In "The Reconstruction of Poland and the Near East" Herbert Adams Gibbons, author of "The New Map of Europe" discusses one of the most poignant and pressing of the postbellum problems which will engage whatever conference of diplomats assembles to draw the new map of Europe and to adjust the conflicting claims of the great and little Powers. Mr. Gibbons's presentation of this subject is marked by the same force and lucidity which characterized his earlier work. The history of Poland, during the century since its rights were guaranteed by the Congress of Vienna, has been one of persecution and perfidy on the part of the signatory Powers, and it would be hard to determine which of the three, Prussia, Russia, or Austro-Hungary, has been most guilty. Mr. Gibbons reviews this history, trenchantly and illuminatingly, and forecasts the adjustments which must be made if the Poles, sturdy and liberty-loving, are to come to their rights at last.

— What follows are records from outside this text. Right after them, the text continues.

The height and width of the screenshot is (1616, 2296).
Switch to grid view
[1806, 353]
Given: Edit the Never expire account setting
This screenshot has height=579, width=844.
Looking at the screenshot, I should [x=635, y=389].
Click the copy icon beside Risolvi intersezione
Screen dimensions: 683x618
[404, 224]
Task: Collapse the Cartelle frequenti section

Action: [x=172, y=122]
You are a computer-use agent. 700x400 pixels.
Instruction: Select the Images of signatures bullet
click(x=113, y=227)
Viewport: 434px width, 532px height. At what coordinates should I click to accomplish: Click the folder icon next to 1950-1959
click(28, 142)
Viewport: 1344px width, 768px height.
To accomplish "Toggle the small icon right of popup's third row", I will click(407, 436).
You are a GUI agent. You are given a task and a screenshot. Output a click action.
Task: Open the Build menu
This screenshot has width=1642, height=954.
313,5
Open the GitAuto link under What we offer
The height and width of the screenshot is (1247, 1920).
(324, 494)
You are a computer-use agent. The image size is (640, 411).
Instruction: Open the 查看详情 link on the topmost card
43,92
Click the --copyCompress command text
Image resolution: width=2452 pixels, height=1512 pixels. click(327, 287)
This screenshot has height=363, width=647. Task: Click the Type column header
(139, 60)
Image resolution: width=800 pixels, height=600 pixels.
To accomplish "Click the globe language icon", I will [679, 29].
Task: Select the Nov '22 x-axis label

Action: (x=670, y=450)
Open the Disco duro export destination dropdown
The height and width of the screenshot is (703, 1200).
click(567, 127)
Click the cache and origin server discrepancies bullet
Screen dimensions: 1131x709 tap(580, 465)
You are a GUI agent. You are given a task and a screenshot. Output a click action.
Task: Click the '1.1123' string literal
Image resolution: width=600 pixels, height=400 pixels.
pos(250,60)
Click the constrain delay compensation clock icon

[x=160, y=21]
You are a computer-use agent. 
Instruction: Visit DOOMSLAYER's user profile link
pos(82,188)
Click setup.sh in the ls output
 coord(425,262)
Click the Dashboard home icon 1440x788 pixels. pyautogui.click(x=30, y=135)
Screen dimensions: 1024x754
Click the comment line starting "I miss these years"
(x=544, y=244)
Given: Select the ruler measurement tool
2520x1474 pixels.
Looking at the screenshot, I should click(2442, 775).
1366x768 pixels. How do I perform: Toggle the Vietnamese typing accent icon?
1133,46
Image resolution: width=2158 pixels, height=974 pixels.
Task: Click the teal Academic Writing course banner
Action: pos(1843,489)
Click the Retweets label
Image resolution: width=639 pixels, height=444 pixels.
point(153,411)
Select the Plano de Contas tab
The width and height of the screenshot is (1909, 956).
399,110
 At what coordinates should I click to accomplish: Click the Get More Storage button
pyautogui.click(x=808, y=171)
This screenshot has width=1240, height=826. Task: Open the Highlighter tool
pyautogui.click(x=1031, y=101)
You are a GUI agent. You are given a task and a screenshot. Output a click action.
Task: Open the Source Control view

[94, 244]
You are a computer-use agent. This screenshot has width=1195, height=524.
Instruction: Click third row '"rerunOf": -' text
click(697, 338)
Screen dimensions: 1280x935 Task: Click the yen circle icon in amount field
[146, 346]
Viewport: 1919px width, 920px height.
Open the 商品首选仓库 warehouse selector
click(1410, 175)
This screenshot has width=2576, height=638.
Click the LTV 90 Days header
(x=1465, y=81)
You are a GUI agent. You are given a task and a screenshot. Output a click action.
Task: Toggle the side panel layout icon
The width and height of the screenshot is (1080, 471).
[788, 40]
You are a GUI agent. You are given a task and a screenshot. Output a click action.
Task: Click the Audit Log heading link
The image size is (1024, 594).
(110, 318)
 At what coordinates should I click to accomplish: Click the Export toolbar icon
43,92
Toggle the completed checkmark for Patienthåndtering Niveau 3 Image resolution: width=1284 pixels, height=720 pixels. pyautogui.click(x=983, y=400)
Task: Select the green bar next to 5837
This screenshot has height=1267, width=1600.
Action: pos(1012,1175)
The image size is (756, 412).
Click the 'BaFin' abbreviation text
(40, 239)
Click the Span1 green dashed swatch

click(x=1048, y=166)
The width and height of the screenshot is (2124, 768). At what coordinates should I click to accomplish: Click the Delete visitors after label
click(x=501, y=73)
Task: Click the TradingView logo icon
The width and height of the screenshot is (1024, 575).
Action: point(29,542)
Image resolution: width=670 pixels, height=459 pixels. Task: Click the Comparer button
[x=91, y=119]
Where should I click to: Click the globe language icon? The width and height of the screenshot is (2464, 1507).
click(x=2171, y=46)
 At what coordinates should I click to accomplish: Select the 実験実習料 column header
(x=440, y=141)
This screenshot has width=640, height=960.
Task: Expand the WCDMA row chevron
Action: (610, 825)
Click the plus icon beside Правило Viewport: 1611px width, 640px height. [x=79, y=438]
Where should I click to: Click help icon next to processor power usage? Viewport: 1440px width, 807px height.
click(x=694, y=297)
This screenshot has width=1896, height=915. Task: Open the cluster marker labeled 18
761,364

The controlling principle of such adjustments, he insists, must be that formulated by President Wilson in his address to the Senate last January, that "No peace can last or ought to last which does not recognize and

accept the principle that governments derive all their just powers from the consent of the governed, and that no right anywhere exists to hand peoples about from potentate to potentate as if they were property." The Century Co.

George Louis Beer, Lecturer in European History at Columbia University, is the author of a thoughtful and thought-compelling discussion of the future relations and joint international obligations of "The English-Speaking Peoples" (The Macmillan Co.). In an earlier volume-published ten years ago-Professor Beer suggested that it was easily conceivable that the political evolution of the next centuries might take such a course that the American Revolution would lose the significance now attached to it, and might appear merely as the temporary separation of two kindred peoples. It now seems probable that this change will not wait for centuries. It has been greatly hastened by the war, and by the alliance between Great Britain and the United States in the great fight for liberty, democracy and humanity. It is not likely that the ties thus formed will be soon or easily broken. That they may be strengthened as the years pass is a not unreasonable hope; and the discussion in the present volume of the simultaneous development of nationalism and internationalism among the English-speaking peoples, of the changes which have taken place in American foreign policy, of the conflict between German ambitions and the peace and well-being of England and America, of America's entrance into the war, of the essential unity and economic independence of the English-speaking peoples, and the possibilities of a community of policy in the future is at once illuminating and encouraging. Professor Beer's book deserves a wide and thoughtful reading.